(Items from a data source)
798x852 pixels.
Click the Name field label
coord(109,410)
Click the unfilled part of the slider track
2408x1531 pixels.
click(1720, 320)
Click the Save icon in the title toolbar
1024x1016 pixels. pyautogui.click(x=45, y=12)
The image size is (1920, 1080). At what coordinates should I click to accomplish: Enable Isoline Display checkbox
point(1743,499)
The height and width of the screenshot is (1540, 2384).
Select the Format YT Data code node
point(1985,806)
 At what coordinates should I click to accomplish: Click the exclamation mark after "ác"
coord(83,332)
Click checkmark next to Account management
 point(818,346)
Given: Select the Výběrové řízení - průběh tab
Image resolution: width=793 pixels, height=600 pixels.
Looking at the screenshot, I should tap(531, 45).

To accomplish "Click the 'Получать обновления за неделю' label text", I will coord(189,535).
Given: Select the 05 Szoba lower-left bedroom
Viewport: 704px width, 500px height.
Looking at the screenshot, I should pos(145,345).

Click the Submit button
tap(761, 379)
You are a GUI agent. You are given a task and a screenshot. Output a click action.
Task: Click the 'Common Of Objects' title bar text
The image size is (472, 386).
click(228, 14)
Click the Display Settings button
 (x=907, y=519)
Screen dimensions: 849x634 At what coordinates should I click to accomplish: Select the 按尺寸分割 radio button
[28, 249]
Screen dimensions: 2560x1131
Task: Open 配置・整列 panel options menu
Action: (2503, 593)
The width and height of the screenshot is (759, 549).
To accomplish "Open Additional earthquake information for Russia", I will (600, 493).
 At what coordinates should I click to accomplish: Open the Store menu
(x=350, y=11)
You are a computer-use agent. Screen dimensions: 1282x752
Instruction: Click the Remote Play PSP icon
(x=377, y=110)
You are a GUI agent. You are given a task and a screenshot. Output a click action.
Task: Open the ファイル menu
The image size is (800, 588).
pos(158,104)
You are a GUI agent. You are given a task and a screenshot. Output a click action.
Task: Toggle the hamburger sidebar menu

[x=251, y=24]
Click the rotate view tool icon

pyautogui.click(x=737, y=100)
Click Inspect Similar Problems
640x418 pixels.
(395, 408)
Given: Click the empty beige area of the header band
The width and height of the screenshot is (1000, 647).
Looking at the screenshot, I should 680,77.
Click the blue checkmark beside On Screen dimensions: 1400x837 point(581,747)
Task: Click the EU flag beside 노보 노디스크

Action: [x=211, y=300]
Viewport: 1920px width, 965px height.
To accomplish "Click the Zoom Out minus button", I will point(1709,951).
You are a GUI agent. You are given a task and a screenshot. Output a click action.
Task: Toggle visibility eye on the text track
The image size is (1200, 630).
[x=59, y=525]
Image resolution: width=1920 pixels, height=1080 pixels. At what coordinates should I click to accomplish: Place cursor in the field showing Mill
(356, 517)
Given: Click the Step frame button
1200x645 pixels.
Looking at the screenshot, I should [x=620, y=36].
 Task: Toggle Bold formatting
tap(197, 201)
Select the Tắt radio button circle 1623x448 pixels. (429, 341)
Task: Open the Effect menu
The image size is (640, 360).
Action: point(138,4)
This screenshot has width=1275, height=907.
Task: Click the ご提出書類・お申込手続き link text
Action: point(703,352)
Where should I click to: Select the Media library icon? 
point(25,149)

* **OBJECTIVE**
Copy out each line of the rows above that contains the string "label". Case counts.

* **RESULT OF THIS EXERCISE**
Click the Name field label
To accomplish "Click the 'Получать обновления за неделю' label text", I will coord(189,535).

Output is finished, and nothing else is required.